_WORK TO DO_
In the material, starting at the line that contains "will click(x=13, y=301)." and ending at the line that contains "will tap(1405, 296).", swap "icon" for "symbol" and give back only those lines, otherwise unchanged.

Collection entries
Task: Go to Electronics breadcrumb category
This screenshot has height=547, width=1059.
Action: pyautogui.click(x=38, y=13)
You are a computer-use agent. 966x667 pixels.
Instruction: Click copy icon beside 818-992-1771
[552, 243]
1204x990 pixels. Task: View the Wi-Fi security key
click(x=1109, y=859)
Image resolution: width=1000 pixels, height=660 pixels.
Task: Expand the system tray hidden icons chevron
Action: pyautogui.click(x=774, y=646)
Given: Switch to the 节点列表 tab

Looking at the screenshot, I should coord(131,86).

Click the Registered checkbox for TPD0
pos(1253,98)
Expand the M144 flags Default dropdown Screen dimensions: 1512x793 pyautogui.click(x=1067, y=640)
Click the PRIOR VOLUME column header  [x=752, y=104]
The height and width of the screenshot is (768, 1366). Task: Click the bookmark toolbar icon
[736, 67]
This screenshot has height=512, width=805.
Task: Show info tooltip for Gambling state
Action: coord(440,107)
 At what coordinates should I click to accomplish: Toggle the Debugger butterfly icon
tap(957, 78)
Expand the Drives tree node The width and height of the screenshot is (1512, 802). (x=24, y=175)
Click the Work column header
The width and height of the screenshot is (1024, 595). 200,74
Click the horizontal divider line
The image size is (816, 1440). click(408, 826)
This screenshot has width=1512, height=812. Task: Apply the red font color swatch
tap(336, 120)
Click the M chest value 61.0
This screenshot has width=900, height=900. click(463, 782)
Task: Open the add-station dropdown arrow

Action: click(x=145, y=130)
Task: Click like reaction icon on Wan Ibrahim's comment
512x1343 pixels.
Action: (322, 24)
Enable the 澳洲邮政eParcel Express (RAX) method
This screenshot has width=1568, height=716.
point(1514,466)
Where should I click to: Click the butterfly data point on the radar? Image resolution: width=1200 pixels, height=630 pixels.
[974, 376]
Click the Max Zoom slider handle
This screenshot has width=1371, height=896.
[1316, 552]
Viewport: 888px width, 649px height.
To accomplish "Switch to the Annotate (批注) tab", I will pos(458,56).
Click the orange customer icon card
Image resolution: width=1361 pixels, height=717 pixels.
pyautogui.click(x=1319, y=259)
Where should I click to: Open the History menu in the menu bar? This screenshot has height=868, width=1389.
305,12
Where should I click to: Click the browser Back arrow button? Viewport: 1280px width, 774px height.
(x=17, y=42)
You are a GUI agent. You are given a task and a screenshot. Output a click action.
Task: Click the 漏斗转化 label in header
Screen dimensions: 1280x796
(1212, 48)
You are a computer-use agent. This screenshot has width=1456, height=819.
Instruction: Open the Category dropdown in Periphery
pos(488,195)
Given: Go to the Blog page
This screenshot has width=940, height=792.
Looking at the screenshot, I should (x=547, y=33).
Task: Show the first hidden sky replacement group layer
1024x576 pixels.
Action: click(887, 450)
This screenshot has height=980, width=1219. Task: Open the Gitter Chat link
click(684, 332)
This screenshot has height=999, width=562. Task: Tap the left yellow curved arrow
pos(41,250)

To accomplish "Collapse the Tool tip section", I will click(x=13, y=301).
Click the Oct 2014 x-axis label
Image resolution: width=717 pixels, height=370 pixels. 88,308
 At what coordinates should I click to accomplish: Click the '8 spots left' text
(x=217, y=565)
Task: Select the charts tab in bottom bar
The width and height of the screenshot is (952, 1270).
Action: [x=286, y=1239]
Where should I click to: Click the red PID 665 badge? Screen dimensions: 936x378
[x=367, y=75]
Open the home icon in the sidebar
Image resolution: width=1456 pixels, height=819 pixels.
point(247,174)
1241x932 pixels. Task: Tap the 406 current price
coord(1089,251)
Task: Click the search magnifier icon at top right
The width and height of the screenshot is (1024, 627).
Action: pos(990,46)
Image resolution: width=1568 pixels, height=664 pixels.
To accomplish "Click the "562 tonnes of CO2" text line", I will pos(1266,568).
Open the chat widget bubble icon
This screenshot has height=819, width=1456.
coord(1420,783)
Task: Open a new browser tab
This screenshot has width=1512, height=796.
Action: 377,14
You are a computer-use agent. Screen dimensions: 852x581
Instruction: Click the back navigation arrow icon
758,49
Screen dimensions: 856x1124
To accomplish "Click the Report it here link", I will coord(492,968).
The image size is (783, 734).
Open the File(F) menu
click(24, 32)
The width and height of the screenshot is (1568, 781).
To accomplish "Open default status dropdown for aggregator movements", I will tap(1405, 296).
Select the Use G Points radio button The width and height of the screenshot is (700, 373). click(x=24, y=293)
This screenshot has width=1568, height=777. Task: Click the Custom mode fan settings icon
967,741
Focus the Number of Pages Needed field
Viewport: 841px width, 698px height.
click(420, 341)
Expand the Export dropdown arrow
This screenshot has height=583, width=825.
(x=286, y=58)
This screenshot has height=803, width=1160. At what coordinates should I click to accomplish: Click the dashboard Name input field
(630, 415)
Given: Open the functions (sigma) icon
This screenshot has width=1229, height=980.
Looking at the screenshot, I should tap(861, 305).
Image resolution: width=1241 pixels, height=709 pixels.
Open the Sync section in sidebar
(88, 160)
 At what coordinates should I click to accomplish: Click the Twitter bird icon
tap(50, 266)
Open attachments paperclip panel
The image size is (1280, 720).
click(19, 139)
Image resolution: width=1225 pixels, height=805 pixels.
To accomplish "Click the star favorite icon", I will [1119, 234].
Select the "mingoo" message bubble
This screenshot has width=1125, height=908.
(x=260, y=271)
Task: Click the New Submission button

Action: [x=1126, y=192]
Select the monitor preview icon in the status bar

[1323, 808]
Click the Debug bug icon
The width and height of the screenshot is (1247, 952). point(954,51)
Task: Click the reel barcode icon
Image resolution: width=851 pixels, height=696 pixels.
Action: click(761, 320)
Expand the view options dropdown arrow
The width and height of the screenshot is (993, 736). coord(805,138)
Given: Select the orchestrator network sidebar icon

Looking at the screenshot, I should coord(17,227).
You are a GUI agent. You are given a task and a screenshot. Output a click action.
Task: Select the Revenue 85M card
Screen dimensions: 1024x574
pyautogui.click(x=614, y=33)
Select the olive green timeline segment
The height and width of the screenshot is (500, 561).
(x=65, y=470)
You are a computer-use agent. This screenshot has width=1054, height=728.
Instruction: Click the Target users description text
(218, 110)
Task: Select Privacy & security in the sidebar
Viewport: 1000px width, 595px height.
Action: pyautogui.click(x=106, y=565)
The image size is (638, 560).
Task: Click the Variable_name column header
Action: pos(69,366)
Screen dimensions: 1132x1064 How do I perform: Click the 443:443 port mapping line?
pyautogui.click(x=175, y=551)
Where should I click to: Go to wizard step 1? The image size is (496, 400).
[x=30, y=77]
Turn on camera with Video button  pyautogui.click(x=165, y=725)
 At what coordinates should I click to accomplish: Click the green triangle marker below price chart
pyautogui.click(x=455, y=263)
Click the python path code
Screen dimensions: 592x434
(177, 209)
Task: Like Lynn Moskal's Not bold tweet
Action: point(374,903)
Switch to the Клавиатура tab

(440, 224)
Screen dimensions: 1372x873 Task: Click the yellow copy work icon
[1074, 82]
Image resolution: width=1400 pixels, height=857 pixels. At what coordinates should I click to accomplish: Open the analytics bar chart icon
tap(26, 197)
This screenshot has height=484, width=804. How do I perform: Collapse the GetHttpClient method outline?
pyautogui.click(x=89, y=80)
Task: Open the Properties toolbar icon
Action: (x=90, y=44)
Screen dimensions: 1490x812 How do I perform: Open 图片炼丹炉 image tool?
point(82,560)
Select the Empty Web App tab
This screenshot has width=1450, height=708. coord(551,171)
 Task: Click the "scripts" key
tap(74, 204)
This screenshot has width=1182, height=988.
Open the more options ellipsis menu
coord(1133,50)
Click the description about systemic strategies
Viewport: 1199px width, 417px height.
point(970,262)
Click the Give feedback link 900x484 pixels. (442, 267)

_RESPONSE BELOW_
To accomplish "Collapse the Tool tip section", I will click(x=13, y=301).
Click the Oct 2014 x-axis label
Image resolution: width=717 pixels, height=370 pixels. 88,308
 At what coordinates should I click to accomplish: Click the '8 spots left' text
(x=217, y=565)
Task: Select the charts tab in bottom bar
The width and height of the screenshot is (952, 1270).
Action: [x=286, y=1239]
Where should I click to: Click the red PID 665 badge? Screen dimensions: 936x378
[x=367, y=75]
Open the home symbol in the sidebar
Image resolution: width=1456 pixels, height=819 pixels.
point(247,174)
1241x932 pixels. Task: Tap the 406 current price
coord(1089,251)
Task: Click the search magnifier symbol at top right
The width and height of the screenshot is (1024, 627).
Action: pos(990,46)
Image resolution: width=1568 pixels, height=664 pixels.
To accomplish "Click the "562 tonnes of CO2" text line", I will pos(1266,568).
Open the chat widget bubble symbol
This screenshot has height=819, width=1456.
coord(1420,783)
Task: Open a new browser tab
This screenshot has width=1512, height=796.
Action: 377,14
You are a computer-use agent. Screen dimensions: 852x581
Instruction: Click the back navigation arrow symbol
758,49
Screen dimensions: 856x1124
To accomplish "Click the Report it here link", I will coord(492,968).
The image size is (783, 734).
Open the File(F) menu
click(24, 32)
The width and height of the screenshot is (1568, 781).
To accomplish "Open default status dropdown for aggregator movements", I will tap(1405, 296).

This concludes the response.